AI Article Synopsis

  • The study highlights the importance of accurately assessing adherence issues in patients with serious mental illnesses, as these are often tied to suboptimal health outcomes.
  • Experts rated adherence as the top cause of these issues but acknowledged the difficulty in measuring it accurately.
  • The findings outline practical guidance for clinicians on utilizing a digital medicine system (DMS) to improve adherence management and suggest effective interventions for specific adherence challenges.

Article Abstract

Background: There is an unmet need to objectively assess adherence problems that are a common cause of unexplained or unexpected suboptimal outcome. A digital medicine system (DMS) has been developed to address this need in patients with serious mental illness.

Objective: To conduct a quantitative expert consensus survey to (1) assess relative importance of causes of suboptimal outcomes, (2) examine modalities used to assess adherence, (3) provide guidance on when and how to use the DMS in clinical practice once available, and (4) suggest interventions for specific reasons for nonadherence.

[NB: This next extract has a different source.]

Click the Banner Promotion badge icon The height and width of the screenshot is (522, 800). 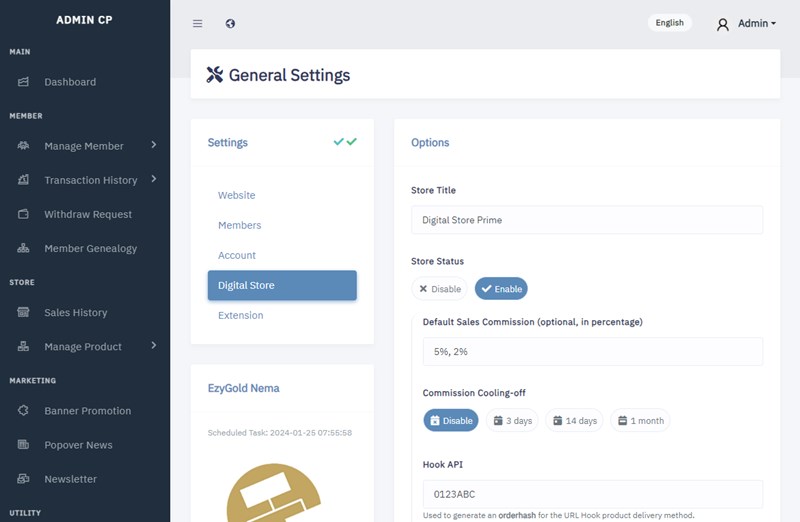pos(23,410)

Methods: A panel of 58 experts in psychiatry completed a 23-question survey (October 13 through December 23, 2013) and rated their responses on a 9-point Likert scale. A χ² test of score distributions was used to determine consensus (P < .05).

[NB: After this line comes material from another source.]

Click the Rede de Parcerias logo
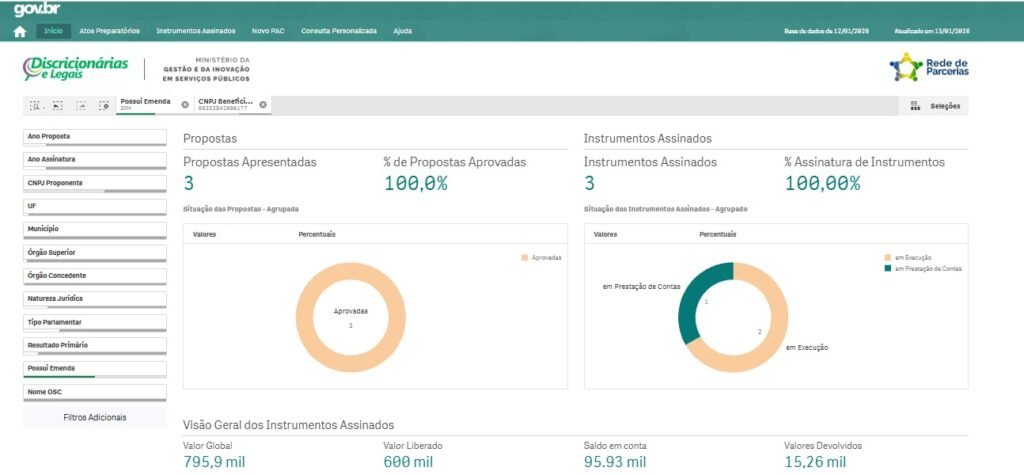The height and width of the screenshot is (475, 1024). click(x=929, y=68)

Results: The panel rated adherence as the most important factor in suboptimal outcomes and yet the least likely to be assessed accurately. All predefined uses of the DMS received high mean first-line ratings (≥ 7.4). The experts recognized the utility of the DMS in managing adherence problems, identified clinical situations appropriate for DMS, and assessed potential benefits and challenges of this technology. Consensus was reached on first-line interventions for 10 of 11 reasons for nonadherence.

Conclusions: The results provide a guide to clinicians on the evaluation of suboptimal outcomes, when and how to use the DMS, and the most appropriate interventions to address detected adherence problems.